• WORK INSTRUCTIONS: Output everything in the listing exactly.

• EXTRACTED INFORMATION:
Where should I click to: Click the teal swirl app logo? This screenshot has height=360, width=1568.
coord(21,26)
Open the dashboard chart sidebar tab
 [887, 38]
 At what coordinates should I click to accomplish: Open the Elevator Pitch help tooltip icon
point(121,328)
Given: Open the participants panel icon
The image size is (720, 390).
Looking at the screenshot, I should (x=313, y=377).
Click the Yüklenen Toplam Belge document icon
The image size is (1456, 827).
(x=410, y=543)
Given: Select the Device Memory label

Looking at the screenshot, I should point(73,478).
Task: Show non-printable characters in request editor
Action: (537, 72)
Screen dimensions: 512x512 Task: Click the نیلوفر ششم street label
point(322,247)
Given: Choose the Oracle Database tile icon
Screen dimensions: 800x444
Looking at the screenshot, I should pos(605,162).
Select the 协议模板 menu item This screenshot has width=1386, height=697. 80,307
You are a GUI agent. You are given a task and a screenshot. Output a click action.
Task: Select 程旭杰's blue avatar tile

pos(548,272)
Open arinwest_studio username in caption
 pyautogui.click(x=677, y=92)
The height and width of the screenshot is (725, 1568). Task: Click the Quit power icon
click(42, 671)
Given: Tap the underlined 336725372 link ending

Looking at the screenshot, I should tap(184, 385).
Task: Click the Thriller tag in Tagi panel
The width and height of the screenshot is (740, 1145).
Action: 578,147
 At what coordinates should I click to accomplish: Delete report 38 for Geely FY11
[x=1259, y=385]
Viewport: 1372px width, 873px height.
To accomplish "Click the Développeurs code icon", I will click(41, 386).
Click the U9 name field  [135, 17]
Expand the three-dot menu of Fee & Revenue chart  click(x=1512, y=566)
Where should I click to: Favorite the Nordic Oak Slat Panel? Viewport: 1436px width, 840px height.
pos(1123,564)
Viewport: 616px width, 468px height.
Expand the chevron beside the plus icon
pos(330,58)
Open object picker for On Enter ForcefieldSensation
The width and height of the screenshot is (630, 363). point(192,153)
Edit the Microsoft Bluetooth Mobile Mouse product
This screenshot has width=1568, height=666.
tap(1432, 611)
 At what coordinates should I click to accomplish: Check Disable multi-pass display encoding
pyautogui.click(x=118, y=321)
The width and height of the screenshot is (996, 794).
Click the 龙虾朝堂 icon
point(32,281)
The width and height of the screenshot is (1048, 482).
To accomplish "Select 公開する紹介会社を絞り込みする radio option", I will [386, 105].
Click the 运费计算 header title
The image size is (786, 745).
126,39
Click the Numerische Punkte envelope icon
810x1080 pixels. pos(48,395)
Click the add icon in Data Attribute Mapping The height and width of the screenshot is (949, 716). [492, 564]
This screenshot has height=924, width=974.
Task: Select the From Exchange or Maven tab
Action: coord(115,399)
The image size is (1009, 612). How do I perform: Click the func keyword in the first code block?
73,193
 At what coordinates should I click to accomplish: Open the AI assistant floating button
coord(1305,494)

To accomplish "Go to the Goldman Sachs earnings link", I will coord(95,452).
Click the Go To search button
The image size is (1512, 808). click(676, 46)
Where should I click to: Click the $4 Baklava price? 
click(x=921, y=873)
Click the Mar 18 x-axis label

• SOLUTION:
Where should I click to: Click the teal swirl app logo? This screenshot has height=360, width=1568.
coord(21,26)
Open the dashboard chart sidebar tab
 [887, 38]
 At what coordinates should I click to accomplish: Open the Elevator Pitch help tooltip icon
point(121,328)
Given: Open the participants panel icon
The image size is (720, 390).
Looking at the screenshot, I should (x=313, y=377).
Click the Yüklenen Toplam Belge document icon
The image size is (1456, 827).
(x=410, y=543)
Given: Select the Device Memory label

Looking at the screenshot, I should point(73,478).
Task: Show non-printable characters in request editor
Action: (537, 72)
Screen dimensions: 512x512 Task: Click the نیلوفر ششم street label
point(322,247)
Given: Choose the Oracle Database tile icon
Screen dimensions: 800x444
Looking at the screenshot, I should pos(605,162).
Select the 协议模板 menu item This screenshot has width=1386, height=697. 80,307
You are a GUI agent. You are given a task and a screenshot. Output a click action.
Task: Select 程旭杰's blue avatar tile

pos(548,272)
Open arinwest_studio username in caption
 pyautogui.click(x=677, y=92)
The height and width of the screenshot is (725, 1568). Task: Click the Quit power icon
click(42, 671)
Given: Tap the underlined 336725372 link ending

Looking at the screenshot, I should tap(184, 385).
Task: Click the Thriller tag in Tagi panel
The width and height of the screenshot is (740, 1145).
Action: 578,147
 At what coordinates should I click to accomplish: Delete report 38 for Geely FY11
[x=1259, y=385]
Viewport: 1372px width, 873px height.
To accomplish "Click the Développeurs code icon", I will click(41, 386).
Click the U9 name field  [135, 17]
Expand the three-dot menu of Fee & Revenue chart  click(x=1512, y=566)
Where should I click to: Favorite the Nordic Oak Slat Panel? Viewport: 1436px width, 840px height.
pos(1123,564)
Viewport: 616px width, 468px height.
Expand the chevron beside the plus icon
pos(330,58)
Open object picker for On Enter ForcefieldSensation
The width and height of the screenshot is (630, 363). point(192,153)
Edit the Microsoft Bluetooth Mobile Mouse product
This screenshot has width=1568, height=666.
tap(1432, 611)
 At what coordinates should I click to accomplish: Check Disable multi-pass display encoding
pyautogui.click(x=118, y=321)
The width and height of the screenshot is (996, 794).
Click the 龙虾朝堂 icon
point(32,281)
The width and height of the screenshot is (1048, 482).
To accomplish "Select 公開する紹介会社を絞り込みする radio option", I will [386, 105].
Click the 运费计算 header title
The image size is (786, 745).
126,39
Click the Numerische Punkte envelope icon
810x1080 pixels. pos(48,395)
Click the add icon in Data Attribute Mapping The height and width of the screenshot is (949, 716). [492, 564]
This screenshot has height=924, width=974.
Task: Select the From Exchange or Maven tab
Action: coord(115,399)
The image size is (1009, 612). How do I perform: Click the func keyword in the first code block?
73,193
 At what coordinates should I click to accomplish: Open the AI assistant floating button
coord(1305,494)

To accomplish "Go to the Goldman Sachs earnings link", I will coord(95,452).
Click the Go To search button
The image size is (1512, 808). click(676, 46)
Where should I click to: Click the $4 Baklava price? 
click(x=921, y=873)
Click the Mar 18 x-axis label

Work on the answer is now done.